§ What you have to do
Recast every line from the one containing "Given: Click the ¥255.7 price" down to the one containing "Action: tap(614, 796)", both included, as a JSON list of strings with one string per line and blank lines omitted.
[Supplied entries start]
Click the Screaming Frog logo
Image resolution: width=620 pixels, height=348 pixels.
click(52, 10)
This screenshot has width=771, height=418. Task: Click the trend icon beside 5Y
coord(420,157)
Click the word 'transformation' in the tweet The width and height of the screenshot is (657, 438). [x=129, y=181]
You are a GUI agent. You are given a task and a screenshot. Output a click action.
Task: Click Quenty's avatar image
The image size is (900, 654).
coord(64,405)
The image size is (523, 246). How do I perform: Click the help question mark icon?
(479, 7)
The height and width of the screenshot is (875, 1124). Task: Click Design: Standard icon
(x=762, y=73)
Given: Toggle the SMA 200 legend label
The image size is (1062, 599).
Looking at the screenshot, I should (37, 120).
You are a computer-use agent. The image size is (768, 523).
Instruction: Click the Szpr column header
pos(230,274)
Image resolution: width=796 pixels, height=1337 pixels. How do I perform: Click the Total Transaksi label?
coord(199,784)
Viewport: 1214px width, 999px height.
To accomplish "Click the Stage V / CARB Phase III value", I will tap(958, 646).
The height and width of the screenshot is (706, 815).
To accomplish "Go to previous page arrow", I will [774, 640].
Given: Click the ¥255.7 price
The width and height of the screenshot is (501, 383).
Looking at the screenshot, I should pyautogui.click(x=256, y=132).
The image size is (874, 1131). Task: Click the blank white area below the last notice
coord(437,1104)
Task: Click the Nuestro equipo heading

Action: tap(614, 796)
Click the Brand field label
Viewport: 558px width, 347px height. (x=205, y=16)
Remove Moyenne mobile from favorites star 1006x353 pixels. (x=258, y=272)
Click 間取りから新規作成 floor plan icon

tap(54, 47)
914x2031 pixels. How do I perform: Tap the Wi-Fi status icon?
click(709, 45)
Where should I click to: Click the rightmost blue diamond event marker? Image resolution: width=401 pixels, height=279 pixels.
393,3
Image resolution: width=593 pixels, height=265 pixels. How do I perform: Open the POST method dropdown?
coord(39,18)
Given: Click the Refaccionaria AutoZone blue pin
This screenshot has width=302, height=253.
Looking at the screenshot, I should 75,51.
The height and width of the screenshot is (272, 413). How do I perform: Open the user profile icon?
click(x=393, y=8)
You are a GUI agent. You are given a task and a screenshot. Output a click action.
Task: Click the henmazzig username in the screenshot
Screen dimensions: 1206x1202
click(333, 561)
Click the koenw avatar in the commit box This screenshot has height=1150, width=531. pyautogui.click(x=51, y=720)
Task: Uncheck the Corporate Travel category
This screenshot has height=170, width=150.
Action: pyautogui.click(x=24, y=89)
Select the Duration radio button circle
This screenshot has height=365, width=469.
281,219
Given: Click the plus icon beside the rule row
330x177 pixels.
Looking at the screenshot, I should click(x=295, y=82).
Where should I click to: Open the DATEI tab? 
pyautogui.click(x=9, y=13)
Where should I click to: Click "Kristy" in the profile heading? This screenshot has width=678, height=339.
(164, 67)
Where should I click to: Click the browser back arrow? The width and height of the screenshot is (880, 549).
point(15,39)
[Supplied entries end]
§ Answer to the exercise
[
  "Given: Click the ¥255.7 price",
  "The width and height of the screenshot is (501, 383).",
  "Looking at the screenshot, I should pyautogui.click(x=256, y=132).",
  "The image size is (874, 1131). Task: Click the blank white area below the last notice",
  "coord(437,1104)",
  "Task: Click the Nuestro equipo heading",
  "Action: tap(614, 796)"
]